Dumplings originate from huntun, a kind of stuffed food made of flour.

Yan Zhitui,a native of the Northern Qi Dynasty (A.D. 550-577) once remarked that "Today's Chinese huntun,which is formed in the shape of a crescent moon,eaten by the people throughout the country."(in Note Quotation by Duan Gonglu in the Tang Dynasty on Bei Hu Lu--Household Records in the Northern Qi Dynasty).

In the Ming Dynasty the Universally Used Standardized Form of Chinese Characters remarks that " The conventional dumpling materials in the present day,are made by powder of rice and wheat, and they vary in dryness, wetness, and size,or the so-called 'powder angle'. The people in the Northern Qi Dynasty said, the angles were like arrow pincers. The people in the Tang Dynasty called this dish the 'firm pills'.

The Food by Duan Chengshi mentions 'Jiaowan in the soup'. Jiaowan refers to the dumpling today. 'Jiaowan in the steam box' refers to today's steamed dumplings. Therefore, we know that laowan is similar to dumplings, which can be boiled or steamed.

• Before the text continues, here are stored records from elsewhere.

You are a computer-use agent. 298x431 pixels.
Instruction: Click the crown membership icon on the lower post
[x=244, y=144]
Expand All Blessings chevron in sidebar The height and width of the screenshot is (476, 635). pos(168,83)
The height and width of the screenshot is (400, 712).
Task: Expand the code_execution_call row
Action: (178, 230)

The word Jiaozi appeared in the Song Dynasty. In the Yuan Dynasty, people call dumpling 'bianshi', which may originate from Mongolian. Like what the Zheng Zi Tong records, in the Ming Dynasty, dumpling is called Jiaoer, fenjiao, shuijiaozi or zhengtangmianjiao. Some also call it water dim sum.

By the end of the Ming Dynasty,the Brief Account of scenery in the Capital of the Emperor Vol.II noted,on the New Year's day of the first month of the lunar year, "Rising early in the morning, washing face and rinsing mouth, people ate Chinese date cake,also known as New Year cake".In the Qing Dynasty, Manchus in Beijing called dumplings "boiled cake".

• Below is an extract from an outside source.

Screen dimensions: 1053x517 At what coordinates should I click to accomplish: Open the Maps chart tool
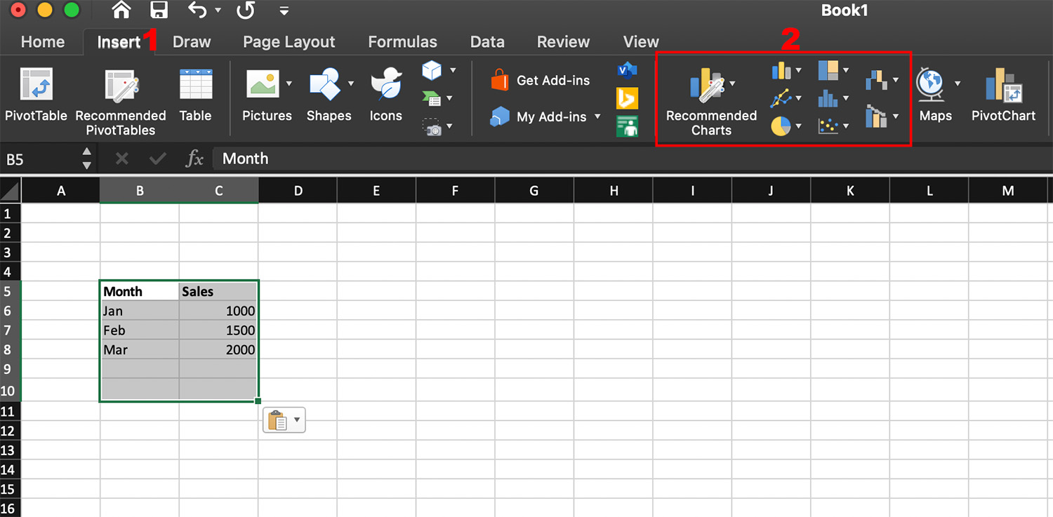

Eating dumplings on New Year's Day began to be popular in the north in the Ming and Qing Dynasties. For example, during the Wanli Period of the Ming Dynasty, Shen Bang says in Wan Shu Za Ji that residents in the suburban Wanping County of Beijing "make bianshi and present it to the eldest family member to give them a long life". During the Jiajing Period of the Ming Dynasty, the Quwo County Annal of Shanxi states that people "make bianshi with coins in it the next day and invite the son-in-law to compete for happiness". The word bianshi began to circulate among the people in the Yuan Dynasty.

Rice cake, also called sticky cake, promises a better year. It is made of sticky rice in the south and sticky millet in the north.

Rice cake has a long history. In the Han Dynasty, rice cake was called daobing, gao, er or ci. The cookbook of the 6th century Shi Ci records the way to make rice cake "baijiantang". Major Skills of Qi People of the Northern Dynasties describes how to grind rice into powder and make cake.

Eating rice cake on New Year's Day began to gain popularity in the Ming and Qing Dynasties, especially in the south. In the last years of the Ming Dynasty, Volume 2 of Capital Scenery records that, on New Year's Day, "people eat cake with a Chinese date to hope for a better year". In the North,in Hebei Province,in the reign of Jiajing, Wei County Annals says, the local people ate "steamed New Year cake". In the South, local chronicles of Suzhou and Jiading call it"Festival Cake".

In the Ming Dynasty, in the reign of Zhengde, Qiongtai Chronicle in Guangdong Province noted that the local people ate Spring Cake: Before the "New Year's day, polished glutinous rice powder is mixed with sucrose or lye to steam Spring Cake in steamers, the girth of the cake is about one chi (one third of a meter), and five or six cun thick (one cun equal to one third of a decimeter). The rice is combined together with various kinds of fruits for the yearly offering of sacrifices to the ancestors,and to serve as mutual presents between friends and acquaintances."It's similar to the birthday cakes of today.

The description in Volume 12 of the Qingjia Selection by Ye Gulu is more detailed. It says that the cake is made of millet flour and sugar, and is called rice cake. Some are white and others are yellow. The one-foot-long square cake is called "square rice cake". The gold ingot-shaped one is called "gold ingot cake", which is used to worship ancestors and present to relatives and friends. There are also lathy ones called "lathy cake" and wide ones called "wide cake". During the festival, rich families usually hire others to make cake. Ordinary families usually buy cakes in stores.